The concept of commonly owned clubs cooperating on player recruitment will be familiar to anyone who has followed the fortunes of Red Bull Salzburg and RB Leipzig over the past decade. Several of Leipzig’s most impactful players in recent seasons cut their teeth at Salzburg first, including new Bayern Munich signing Dayot Upamecano and Leipzig’s record outgoing transfer, Naby Keita. However, one query which has arisen from Nick’s and my recent article in City AM is what the impact of two commonly owned clubs both qualifying for European competition in the same season would be. It is of course in the interests of any ownership group or individual for all the clubs they own to be successful, particularly if it brings the financial windfall of European football along with it. However, as noted in the original article, UEFA has restrictions designed to prevent undue cooperation between clubs which ought in principle to be competitors. What, then, would happen if an owner’s “second” club – such as Girona, in City Group’s case – made it to the elite tournaments of European football?

The sanction under UEFA’s competition regulations is to admit only one of the clubs to the tournament, with the rules set up to admit the more successful or prestigious team (and always the team that qualifies for the higher ranking competition, if applicable). That is a potentially disastrous limitation on the smaller of the clubs’ growth and might seem a disincentive for both teams to be successful. But is the matter as cut-and-dry as that? Not necessarily, for those who take certain precautions.

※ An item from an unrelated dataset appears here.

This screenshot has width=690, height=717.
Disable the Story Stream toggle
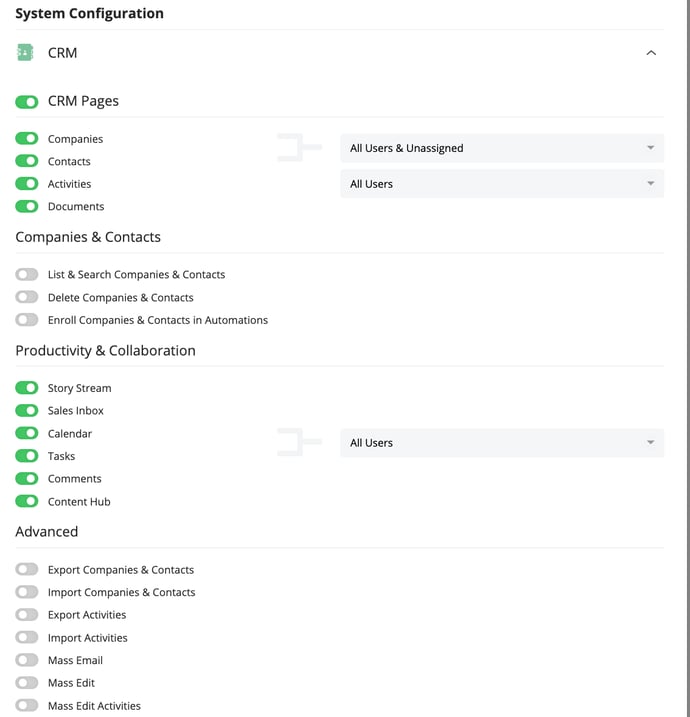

Even where the “smaller” club also competes amongst Europe’s elite, there is scope for a degree of symbiosis between the two. UEFA’s rules prevent an individual involving themselves in the day-to-day management and operation of both teams, but when it comes to ownership, it is only a breach for a person or entity to exercise ‘decisive influence’ in a club’s decision-making. Moreover, this influence must ‘impact on the integrity of the competition,’ according to UEFA’s Club Financial Control Body (CFCB) 2017 decision on the relationship between Red Bull Salzburg and RB Leipzig, which allowed both teams to compete in the 2017/2018 Champions League. Purely commercial partnerships will not be caught, which may explain why, 4 years on, the two clubs’ kit designs remain near identical.

With that said, changes were made or promised by Red Bull – including scaling back their managerial role in Salzburg - and the clubs following the initial recommendation by the CFCB Chief Investigator that RB Leipzig should in fact be excluded from the 2017/2018 UEFA Champions League. Those changes were taken into account by the CFCB (along with past behaviours) in reaching their decision. Transfer activity between the two clubs has notably cooled in recent years, as RB Leipzig’s success has grown. Since transfer activity has a more direct effect on “competitive integrity,” it may be that cooperative recruitment policies would fall foul of a future UEFA assessment. This would need to be assessed on a case-by-case basis, however - to the extent that the dealings remain in the best interests of both clubs (for example, where the smaller club is inevitably going to have to sell the player anyway), it might yet be possible for cooperative clubs to compete side by side – or even against each other – on the European stage. The relationship has certainly coincided with substantial on field success for both Red Bull affiliated clubs. Much as with the recruitment of young players through European sister clubs, it will be interesting to see how much regulatory risk future ownership groups are prepared to take in order to build a stable of heavyweight European teams.